_ASSIGNMENT_
In the data below, find each line containing the string "Best" and return it.

_INPUT_

-----

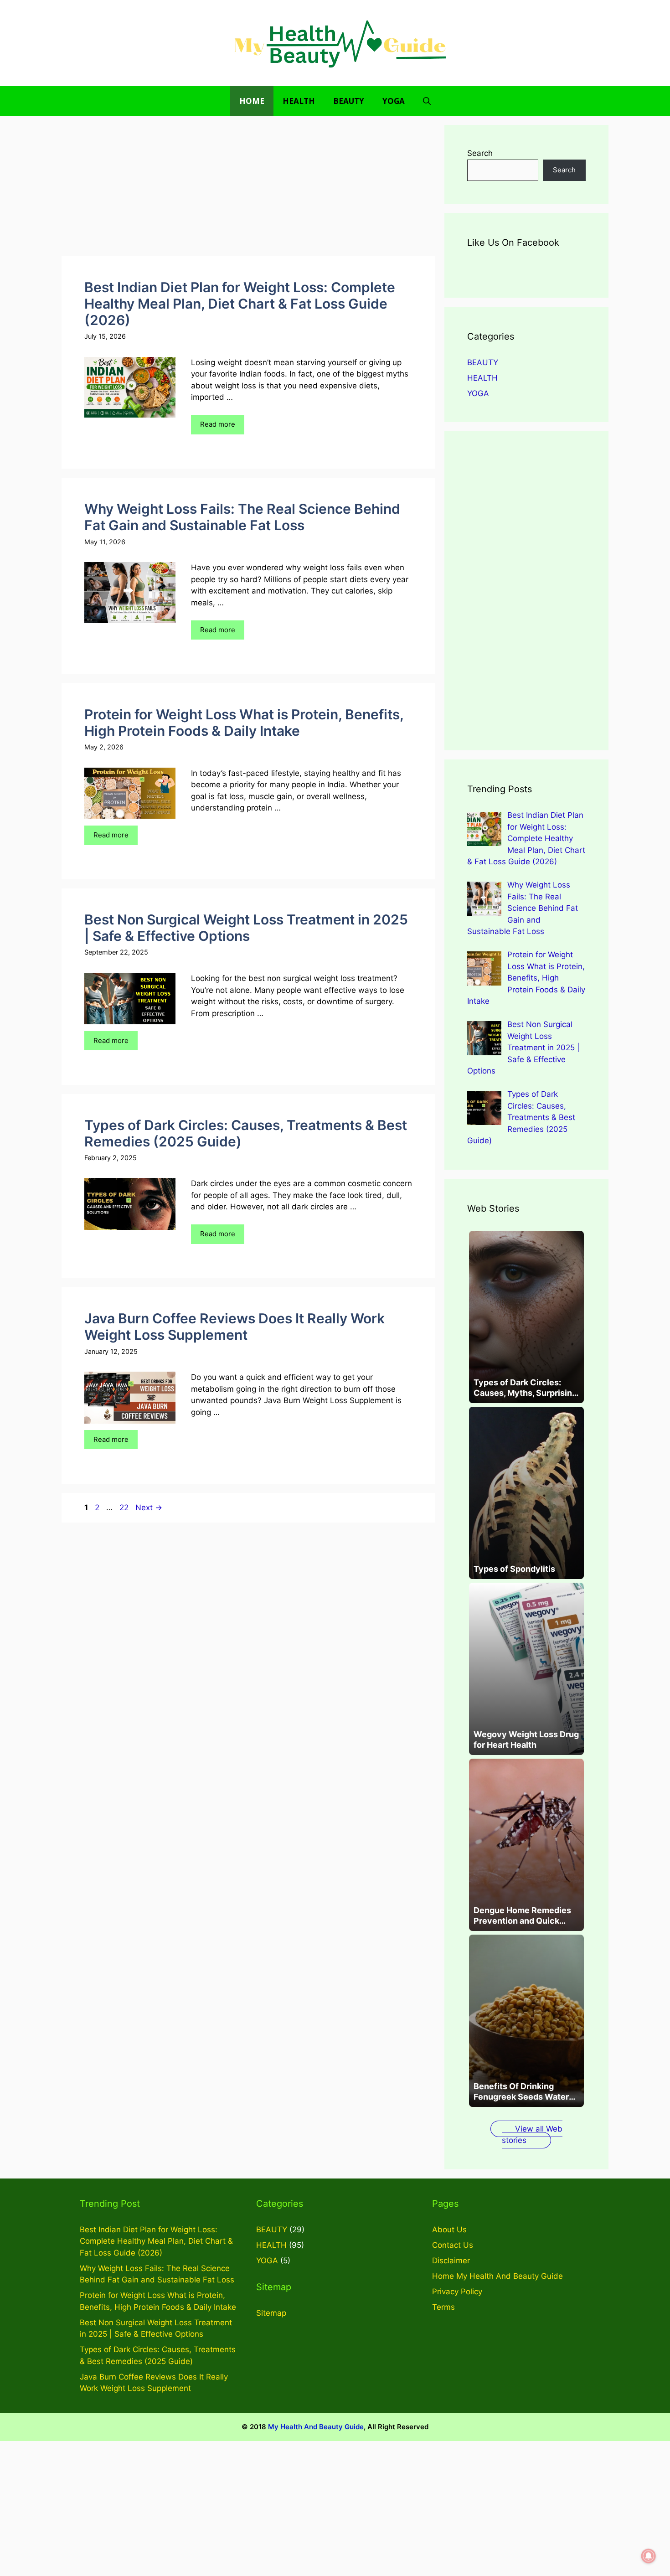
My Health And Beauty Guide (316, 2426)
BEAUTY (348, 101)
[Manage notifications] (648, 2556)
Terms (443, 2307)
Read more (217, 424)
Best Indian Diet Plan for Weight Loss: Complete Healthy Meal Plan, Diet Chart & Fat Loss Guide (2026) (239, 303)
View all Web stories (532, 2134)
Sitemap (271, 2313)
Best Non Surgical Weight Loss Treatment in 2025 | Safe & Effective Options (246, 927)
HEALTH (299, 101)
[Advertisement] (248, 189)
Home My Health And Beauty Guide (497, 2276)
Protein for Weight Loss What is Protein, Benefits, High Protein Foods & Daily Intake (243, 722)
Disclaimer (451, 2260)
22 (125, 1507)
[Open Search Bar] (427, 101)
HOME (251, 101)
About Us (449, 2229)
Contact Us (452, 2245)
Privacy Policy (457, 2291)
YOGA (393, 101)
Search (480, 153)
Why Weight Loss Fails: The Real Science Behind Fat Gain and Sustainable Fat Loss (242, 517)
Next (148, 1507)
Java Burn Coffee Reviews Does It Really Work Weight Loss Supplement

-----

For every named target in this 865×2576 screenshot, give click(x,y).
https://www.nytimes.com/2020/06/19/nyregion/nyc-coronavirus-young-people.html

-----

_OUTPUT_
Best Indian Diet Plan for Weight Loss: Complete Healthy Meal Plan, Diet Chart & Fat Loss Guide (2026) (239, 303)
Best Non Surgical Weight Loss Treatment in 2025 | Safe & Effective Options (246, 927)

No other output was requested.